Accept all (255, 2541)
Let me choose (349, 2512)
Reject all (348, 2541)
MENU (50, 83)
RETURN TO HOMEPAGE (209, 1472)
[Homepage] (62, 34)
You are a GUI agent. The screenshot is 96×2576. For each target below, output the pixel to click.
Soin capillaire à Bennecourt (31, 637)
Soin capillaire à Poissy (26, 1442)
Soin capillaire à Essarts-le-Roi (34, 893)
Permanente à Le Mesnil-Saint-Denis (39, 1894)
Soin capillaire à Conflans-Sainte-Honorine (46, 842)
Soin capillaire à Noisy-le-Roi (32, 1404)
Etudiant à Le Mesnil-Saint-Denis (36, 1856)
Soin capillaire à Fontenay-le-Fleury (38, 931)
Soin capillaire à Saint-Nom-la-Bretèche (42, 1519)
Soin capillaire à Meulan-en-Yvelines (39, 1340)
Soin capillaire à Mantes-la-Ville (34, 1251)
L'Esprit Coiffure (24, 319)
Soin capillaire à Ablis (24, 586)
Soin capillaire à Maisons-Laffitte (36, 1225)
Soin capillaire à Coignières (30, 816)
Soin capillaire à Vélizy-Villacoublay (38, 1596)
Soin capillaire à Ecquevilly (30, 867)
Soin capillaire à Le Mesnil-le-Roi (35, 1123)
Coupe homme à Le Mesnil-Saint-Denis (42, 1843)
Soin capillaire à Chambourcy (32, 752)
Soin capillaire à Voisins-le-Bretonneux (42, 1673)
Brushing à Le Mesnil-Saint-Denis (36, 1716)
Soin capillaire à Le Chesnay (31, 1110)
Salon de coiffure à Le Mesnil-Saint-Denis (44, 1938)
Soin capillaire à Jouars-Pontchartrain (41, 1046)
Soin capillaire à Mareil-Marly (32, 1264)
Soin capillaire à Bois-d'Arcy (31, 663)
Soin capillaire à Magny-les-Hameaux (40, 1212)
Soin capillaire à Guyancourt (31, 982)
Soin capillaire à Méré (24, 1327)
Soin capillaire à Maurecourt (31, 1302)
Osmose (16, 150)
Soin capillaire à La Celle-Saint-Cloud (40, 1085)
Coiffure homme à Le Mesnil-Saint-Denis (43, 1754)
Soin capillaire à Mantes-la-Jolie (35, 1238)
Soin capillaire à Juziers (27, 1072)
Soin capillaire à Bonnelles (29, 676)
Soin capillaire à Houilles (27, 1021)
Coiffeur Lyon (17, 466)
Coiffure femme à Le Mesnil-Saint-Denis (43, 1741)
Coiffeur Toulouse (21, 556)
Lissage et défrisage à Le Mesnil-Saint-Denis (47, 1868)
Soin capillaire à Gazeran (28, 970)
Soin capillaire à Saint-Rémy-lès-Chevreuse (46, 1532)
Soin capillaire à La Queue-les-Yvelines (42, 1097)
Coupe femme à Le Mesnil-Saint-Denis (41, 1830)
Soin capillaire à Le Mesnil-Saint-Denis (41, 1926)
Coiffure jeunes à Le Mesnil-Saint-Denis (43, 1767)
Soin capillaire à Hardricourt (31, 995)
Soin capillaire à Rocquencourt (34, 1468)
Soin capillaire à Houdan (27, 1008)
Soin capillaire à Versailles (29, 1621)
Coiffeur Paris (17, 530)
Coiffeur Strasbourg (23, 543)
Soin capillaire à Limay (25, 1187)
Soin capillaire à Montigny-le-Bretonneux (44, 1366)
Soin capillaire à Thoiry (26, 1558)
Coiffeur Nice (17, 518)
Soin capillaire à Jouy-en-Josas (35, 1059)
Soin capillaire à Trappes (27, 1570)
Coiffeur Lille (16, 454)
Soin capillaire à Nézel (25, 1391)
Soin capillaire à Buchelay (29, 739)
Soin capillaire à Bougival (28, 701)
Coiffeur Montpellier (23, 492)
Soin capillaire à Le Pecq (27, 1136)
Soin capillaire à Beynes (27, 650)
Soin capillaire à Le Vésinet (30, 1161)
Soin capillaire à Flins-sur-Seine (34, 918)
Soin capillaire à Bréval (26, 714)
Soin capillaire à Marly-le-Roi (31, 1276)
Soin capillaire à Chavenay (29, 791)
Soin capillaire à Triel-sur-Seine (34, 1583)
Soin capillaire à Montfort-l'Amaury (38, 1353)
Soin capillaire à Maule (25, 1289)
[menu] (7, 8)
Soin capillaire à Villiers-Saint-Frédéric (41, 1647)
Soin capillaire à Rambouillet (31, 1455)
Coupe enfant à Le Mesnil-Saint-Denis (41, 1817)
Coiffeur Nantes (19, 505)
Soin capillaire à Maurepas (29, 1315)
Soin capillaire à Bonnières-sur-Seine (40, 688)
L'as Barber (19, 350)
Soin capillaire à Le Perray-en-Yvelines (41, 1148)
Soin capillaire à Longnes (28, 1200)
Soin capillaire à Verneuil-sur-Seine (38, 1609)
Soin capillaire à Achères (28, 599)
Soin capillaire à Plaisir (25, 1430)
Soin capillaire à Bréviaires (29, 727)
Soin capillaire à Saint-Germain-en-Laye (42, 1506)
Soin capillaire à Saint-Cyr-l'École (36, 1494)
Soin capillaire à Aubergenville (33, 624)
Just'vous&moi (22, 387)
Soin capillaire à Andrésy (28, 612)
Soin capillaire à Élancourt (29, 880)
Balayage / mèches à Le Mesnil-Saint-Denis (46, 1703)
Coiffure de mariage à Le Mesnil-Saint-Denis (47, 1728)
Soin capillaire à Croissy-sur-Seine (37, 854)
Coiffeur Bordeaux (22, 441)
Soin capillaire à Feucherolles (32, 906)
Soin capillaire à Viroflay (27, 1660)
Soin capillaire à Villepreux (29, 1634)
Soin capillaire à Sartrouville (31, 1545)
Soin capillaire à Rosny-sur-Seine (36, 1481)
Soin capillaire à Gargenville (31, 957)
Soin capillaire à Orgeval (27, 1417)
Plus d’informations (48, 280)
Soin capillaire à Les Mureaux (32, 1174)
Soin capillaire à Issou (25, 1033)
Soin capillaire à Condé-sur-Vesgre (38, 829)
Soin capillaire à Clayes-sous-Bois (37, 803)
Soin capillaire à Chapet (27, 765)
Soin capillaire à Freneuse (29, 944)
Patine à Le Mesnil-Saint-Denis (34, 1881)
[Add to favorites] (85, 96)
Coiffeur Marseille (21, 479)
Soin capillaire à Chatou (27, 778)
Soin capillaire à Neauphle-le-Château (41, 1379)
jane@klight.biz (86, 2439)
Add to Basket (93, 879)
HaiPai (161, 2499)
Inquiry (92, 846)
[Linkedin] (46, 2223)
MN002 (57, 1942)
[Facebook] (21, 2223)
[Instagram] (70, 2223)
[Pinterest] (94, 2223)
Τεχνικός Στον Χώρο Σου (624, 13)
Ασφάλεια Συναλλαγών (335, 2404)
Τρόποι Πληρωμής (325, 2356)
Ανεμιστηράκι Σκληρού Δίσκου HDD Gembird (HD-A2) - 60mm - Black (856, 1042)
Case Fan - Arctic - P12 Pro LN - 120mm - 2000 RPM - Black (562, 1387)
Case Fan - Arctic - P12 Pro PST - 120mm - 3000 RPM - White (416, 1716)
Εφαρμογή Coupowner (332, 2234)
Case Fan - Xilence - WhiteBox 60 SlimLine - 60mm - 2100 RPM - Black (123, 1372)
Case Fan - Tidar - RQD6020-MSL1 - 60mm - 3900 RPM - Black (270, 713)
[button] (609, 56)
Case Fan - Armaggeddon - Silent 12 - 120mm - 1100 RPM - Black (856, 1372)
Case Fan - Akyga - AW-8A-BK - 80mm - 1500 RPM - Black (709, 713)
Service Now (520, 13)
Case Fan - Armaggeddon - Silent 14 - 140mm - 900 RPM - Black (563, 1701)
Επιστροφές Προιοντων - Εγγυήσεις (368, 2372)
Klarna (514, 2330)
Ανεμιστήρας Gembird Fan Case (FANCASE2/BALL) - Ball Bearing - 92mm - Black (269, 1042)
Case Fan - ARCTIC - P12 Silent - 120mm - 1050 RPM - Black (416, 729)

Instructions for the task:
Would you output, from the records above, exactly the run of lines that starts at the line containing "Soin capillaire à Le Chesnay (31, 1110)" and ends at the line containing "Soin capillaire à Juziers (27, 1072)", and only that run?

Reply to the task:
Soin capillaire à Le Chesnay (31, 1110)
Salon de coiffure à Le Mesnil-Saint-Denis (44, 1938)
Soin capillaire à Jouars-Pontchartrain (41, 1046)
Soin capillaire à Mareil-Marly (32, 1264)
Soin capillaire à Bois-d'Arcy (31, 663)
Soin capillaire à Magny-les-Hameaux (40, 1212)
Soin capillaire à Guyancourt (31, 982)
Soin capillaire à Méré (24, 1327)
Soin capillaire à Maurecourt (31, 1302)
Osmose (16, 150)
Soin capillaire à La Celle-Saint-Cloud (40, 1085)
Coiffure homme à Le Mesnil-Saint-Denis (43, 1754)
Soin capillaire à Mantes-la-Jolie (35, 1238)
Soin capillaire à Juziers (27, 1072)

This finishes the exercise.